If others agree, I'll add that to the list above.

Here's a possible variation on the "new ORES cluster" proposal. If @Nikerabbit and translatewiki.net wished to host their own ORES, with the understanding (an MoU, even) that WMF can advise but not provide operational support, then we might start to look at our predicament as a good opportunity to build precedent for other so-called third-party installations.

If others agree, I'll add that to the list above.

Given the planned move to using docker for releases, that should be even easier to support.

As I see it, we have three main options:

  1. A dedicated ORES installation is created to support translatewiki. Possibly not an ocean away from where translatewiki is installed :). In absence of privacy concerns (is there any? I am not aware of them) an installation in a cloud environment could work. It will need to be supported, either by WMF staff or by someone else, and that's to be decided.
  2. We determine that translatewiki.net is fundamental to the operations of our systems, and it gets managed by the same people that manage the WMF production. I want to underline this is purely a technical solution and I'm not advocating for a takeover of responsibilities - I'm just stating that such a solution would solve the issues we have here.
  3. We severely rate-limit scoring requests from translatewiki.net, so that it can't use more than X% (where X should be in the single digits, probably) of our available workers

Now, I don't really like the third option but I understand it's the simplest thing to do, and the one that requires the least resources. It's bound not to be a great solution and to create some level of disservice, given the severe restrictions we would set up. And more importantly, it creates infrastructural technical debt for both the WMF and translatewiki.
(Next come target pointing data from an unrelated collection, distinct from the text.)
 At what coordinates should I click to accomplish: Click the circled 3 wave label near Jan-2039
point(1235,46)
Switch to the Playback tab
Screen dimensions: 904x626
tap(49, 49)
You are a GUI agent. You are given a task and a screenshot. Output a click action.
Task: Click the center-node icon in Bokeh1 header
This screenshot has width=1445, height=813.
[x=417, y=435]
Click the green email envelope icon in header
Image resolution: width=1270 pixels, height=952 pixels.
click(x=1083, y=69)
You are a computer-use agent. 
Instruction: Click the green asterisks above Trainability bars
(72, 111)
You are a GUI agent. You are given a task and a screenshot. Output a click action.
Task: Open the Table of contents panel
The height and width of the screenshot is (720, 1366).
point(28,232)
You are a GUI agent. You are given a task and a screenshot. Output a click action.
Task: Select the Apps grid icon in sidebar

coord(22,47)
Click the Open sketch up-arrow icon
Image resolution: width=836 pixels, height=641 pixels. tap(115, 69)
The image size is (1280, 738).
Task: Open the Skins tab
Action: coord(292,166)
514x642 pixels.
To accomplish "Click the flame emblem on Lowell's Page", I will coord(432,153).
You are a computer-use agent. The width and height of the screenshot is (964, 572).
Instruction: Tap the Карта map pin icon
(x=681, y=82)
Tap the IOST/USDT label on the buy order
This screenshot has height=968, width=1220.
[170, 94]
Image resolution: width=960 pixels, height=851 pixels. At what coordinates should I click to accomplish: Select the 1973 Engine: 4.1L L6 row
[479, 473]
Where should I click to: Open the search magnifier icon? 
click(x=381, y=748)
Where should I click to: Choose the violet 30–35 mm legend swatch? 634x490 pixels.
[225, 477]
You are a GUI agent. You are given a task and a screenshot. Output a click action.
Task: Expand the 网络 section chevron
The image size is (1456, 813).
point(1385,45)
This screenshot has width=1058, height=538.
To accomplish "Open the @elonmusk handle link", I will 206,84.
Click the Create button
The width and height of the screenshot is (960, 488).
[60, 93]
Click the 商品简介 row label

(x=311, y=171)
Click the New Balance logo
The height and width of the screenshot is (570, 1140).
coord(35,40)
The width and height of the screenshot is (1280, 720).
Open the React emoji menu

Another detail I kinda assumed was a given, but it's better to reiterate it:

We'd need ORES to send to the proxy *only* requests for translatewiki.net, and nothing else.

So basically we need to be able to define a proxying whitelist, else this is really a security nightmare (and will break internal requests too).

In general I agree that we should not have a wildcard proxy. Given that ores uses pickle a lot, I'm worried about its security.

  1. A dedicated ORES installation is created to support translatewiki. Possibly not an ocean away from where translatewiki is installed :). In absence of privacy concerns (is there any? I am not aware of them) an installation in a cloud environment could work. It will need to be supported, either by WMF staff or by someone else, and that's to be decided.

We already have ores.wmflabs.org that works with translatewiki

  1. We determine that translatewiki.net is fundamental to the operations of our systems, and it gets managed by the same people that manage the WMF production. I want to underline this is purely a technical solution and I'm not advocating for a takeover of responsibilities - I'm just stating that such a solution would solve the issues we have here.

I like this idea. I'm pretty sure @Nikerabbit can elaborate more why translatewiki is outside of prod. This service is vital to our environment. Without it, anything non-English just wouldn't work. Keep in mind not everyone can speak English.

One idea would be to whitelist twn, I don't know how hard it would be to implement.

For what is worth, let me say that both approaches of a dedicated ORES installation (one perhaps not 2 continents and an ocean away from the actual service) and bringing in translatewiki.net into the fold are way better than the alternative of using ORES production and using the proxy.

Change 486728 had a related patch set uploaded (by Ladsgroup; owner: Amir Sarabadani):
[mediawiki/services/ores/deploy@master] Disable translatewiki

https://gerrit.wikimedia.org/r/486728

Change 486728 merged by Halfak:
[mediawiki/services/ores/deploy@master] Disable translatewiki

https://gerrit.wikimedia.org/r/486728

As a security measure, I disabled translatewiki on prod. It's an obvious case of DDoS vector point. You can exhaust all workers by just requesting for translatewiki scores.

chasemp added a project: Security-Team.

Can this task be closed? ORES is not in use for translatewiki.net.

Yes. ORES is being moved to a new infra but that still doesn't fix the problem of ores not being able to talk to outside. Let's just call it declined.